CAMBRIDGE, ON., November 10, 2015 – Toyota announced today that it will produce RAV4 vehicles in its Cambridge North Assembly plant starting in 2019. With Lexus RX in Cambridge, and Toyota RAV4 in Woodstock and Cambridge, Toyota Motor Manufacturing Canada (TMMC) will become a North American hub for sport utility vehicles. The company also announced that it will be adding hybrid RAV4 production.
“The RAV4 and the RAV4 hybrid are great products for TMMC,” commented Toyota Motor North America Chief Executive Officer Jim Lentz. “RAV4 is a leader in the fastest growing segment of the North American auto industry. We forecast that the segment will continue to demonstrate strong growth with the RAV4 being a major player.” Mr. Lentz also explained that “producing additional RAV4s, a more upscale, more complex, higher content vehicle, fits well with TMMC’s well-earned reputation for quality.”

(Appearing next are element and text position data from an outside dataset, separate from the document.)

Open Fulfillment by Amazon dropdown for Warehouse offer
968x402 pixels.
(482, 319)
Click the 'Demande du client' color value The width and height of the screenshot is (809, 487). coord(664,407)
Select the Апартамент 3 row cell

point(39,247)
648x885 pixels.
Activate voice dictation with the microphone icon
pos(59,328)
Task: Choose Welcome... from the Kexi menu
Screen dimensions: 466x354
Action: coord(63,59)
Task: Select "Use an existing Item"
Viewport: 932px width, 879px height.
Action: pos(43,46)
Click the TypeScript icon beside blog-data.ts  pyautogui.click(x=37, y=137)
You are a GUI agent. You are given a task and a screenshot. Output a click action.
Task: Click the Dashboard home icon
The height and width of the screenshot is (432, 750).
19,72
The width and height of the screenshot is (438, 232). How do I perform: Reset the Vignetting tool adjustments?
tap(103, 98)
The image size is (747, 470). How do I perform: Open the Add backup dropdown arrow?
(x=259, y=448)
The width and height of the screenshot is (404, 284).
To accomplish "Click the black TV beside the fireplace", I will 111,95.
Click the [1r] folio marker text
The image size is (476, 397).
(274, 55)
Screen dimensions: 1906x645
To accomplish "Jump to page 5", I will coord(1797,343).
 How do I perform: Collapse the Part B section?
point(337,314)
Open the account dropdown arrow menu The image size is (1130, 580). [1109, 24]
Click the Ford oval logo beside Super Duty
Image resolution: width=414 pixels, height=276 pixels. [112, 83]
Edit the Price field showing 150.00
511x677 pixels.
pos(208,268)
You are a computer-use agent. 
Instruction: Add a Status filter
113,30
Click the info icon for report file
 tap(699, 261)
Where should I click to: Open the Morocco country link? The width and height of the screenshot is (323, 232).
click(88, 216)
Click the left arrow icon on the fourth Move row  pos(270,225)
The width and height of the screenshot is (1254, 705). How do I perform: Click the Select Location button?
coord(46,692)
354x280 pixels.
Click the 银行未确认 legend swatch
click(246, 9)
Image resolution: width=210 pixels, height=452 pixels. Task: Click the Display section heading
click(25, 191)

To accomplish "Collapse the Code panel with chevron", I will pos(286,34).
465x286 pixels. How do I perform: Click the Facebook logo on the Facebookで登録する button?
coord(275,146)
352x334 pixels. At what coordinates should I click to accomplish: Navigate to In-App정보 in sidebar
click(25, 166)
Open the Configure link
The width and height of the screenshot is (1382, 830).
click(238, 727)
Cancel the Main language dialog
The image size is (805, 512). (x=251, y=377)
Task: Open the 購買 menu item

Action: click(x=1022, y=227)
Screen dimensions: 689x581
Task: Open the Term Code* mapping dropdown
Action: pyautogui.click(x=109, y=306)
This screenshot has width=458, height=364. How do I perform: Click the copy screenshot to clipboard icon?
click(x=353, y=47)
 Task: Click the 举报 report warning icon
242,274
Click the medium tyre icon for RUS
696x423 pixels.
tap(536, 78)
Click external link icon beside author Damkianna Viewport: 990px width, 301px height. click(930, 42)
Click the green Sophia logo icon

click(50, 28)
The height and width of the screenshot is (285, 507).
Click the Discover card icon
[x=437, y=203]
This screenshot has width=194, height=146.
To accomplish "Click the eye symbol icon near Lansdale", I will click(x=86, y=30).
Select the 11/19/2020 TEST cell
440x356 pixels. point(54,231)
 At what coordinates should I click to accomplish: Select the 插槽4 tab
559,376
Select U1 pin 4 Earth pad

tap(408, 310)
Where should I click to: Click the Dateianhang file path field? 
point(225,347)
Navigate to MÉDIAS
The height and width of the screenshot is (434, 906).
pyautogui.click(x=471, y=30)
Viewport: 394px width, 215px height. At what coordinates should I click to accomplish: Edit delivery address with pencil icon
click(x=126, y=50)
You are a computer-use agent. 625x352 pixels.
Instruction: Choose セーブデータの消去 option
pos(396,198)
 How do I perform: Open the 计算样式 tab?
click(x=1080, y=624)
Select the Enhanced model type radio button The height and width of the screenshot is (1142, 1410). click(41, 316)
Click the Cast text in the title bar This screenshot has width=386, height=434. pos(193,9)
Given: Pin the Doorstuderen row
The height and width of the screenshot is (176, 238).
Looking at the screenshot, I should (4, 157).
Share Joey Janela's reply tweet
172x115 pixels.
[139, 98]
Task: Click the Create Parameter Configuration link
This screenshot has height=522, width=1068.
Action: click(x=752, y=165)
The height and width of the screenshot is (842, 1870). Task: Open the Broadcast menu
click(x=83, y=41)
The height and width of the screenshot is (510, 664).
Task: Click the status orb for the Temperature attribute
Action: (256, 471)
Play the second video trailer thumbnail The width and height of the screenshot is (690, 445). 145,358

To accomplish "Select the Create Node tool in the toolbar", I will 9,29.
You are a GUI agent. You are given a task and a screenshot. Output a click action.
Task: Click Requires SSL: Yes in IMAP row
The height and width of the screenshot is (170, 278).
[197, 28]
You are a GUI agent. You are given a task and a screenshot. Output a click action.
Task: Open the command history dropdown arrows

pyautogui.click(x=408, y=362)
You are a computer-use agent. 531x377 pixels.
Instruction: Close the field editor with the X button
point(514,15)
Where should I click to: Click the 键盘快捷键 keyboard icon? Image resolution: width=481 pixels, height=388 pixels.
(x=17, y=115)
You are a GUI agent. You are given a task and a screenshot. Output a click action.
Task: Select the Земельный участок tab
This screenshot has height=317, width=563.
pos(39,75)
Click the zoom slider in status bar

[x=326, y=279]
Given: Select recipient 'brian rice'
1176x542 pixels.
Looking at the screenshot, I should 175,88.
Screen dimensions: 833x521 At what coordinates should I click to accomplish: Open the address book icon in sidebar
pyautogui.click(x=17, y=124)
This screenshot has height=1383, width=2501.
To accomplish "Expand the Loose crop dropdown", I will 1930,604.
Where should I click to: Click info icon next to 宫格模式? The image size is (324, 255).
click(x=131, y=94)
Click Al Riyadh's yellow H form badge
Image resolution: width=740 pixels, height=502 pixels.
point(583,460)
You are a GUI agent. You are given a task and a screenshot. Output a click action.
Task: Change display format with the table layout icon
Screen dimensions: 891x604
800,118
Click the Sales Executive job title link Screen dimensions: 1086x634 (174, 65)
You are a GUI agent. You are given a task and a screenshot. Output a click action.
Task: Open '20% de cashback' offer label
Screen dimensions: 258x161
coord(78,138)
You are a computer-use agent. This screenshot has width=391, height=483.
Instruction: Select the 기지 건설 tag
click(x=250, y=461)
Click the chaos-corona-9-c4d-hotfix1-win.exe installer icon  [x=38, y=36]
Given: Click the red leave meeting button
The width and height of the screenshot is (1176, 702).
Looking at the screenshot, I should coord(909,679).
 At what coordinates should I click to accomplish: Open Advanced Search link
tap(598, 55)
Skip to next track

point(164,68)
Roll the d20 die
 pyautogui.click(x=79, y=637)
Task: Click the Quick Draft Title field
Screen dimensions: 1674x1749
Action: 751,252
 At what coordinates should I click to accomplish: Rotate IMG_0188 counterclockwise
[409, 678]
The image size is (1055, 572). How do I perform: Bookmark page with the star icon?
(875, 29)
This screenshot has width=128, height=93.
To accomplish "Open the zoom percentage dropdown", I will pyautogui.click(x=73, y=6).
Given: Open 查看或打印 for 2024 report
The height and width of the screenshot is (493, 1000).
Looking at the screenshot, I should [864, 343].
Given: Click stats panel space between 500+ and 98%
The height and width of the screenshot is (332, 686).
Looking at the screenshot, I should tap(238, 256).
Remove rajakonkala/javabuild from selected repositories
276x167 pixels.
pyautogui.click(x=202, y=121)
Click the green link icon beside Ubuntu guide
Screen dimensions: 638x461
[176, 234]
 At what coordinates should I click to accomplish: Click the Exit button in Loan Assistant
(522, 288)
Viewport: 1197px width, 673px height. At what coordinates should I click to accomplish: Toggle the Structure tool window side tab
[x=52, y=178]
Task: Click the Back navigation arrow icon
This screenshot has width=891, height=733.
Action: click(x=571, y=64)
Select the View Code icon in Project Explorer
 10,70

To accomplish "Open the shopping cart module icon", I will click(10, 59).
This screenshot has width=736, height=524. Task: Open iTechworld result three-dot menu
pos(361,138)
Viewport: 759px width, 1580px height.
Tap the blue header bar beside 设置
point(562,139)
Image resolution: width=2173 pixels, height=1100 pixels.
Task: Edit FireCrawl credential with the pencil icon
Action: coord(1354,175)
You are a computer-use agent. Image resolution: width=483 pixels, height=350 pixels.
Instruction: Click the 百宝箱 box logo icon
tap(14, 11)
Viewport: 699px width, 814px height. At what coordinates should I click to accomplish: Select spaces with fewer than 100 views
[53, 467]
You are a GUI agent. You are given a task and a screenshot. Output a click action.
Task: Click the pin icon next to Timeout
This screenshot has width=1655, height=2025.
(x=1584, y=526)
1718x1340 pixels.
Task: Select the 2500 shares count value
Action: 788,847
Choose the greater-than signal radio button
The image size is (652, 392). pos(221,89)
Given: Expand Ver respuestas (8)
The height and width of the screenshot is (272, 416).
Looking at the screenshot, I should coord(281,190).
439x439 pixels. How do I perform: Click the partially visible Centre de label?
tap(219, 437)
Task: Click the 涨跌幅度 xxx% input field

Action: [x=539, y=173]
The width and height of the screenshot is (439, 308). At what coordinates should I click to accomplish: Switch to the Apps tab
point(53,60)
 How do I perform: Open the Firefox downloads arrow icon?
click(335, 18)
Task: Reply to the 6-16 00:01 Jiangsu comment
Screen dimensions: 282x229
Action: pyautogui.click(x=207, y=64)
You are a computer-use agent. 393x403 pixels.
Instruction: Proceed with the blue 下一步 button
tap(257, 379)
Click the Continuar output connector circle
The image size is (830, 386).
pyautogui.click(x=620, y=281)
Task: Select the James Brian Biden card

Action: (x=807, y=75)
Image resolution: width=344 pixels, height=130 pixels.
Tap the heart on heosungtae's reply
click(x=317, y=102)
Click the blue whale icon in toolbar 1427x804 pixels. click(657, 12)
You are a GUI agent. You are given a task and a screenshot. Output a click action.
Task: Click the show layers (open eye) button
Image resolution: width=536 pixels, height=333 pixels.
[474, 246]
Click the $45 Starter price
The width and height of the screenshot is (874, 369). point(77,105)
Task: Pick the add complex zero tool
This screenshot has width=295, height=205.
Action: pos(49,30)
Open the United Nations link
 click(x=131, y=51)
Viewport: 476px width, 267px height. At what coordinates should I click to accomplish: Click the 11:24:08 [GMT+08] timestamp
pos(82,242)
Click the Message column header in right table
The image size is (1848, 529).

To accommodate the change, the Cambridge North Plant will receive significant new investment, including the introduction of Toyota’s New Global Architecture (TNGA). TNGA is an innovative, integrated approach to developing and building vehicles, involving new production equipment and new processes. TMMC President, Brian Krinock explained that “with a new platform and the latest technology, TMMC will have the flexibility to respond to the evolving needs of the automotive marketplace.” He also said that “bringing TNGA to Canada will propel us to the next generation of automotive manufacturing and provide the basis for our longstanding commitment to employment stability.” Mr. Krinock also observed that “when we implement this project in 2019, we will have been making vehicles in Canada for thirty years. This investment will revitalize our plant and create the foundation for our future success.”
Toyota Motor Manufacturing Canada Inc. manufactures the Toyota Corolla, RAV4, Lexus RX 350 and RX 450h vehicles and is the first plant outside of Japan to build a Lexus vehicle. The company employs more than 8,000 Team Members at three manufacturing plants in Ontario, Canada.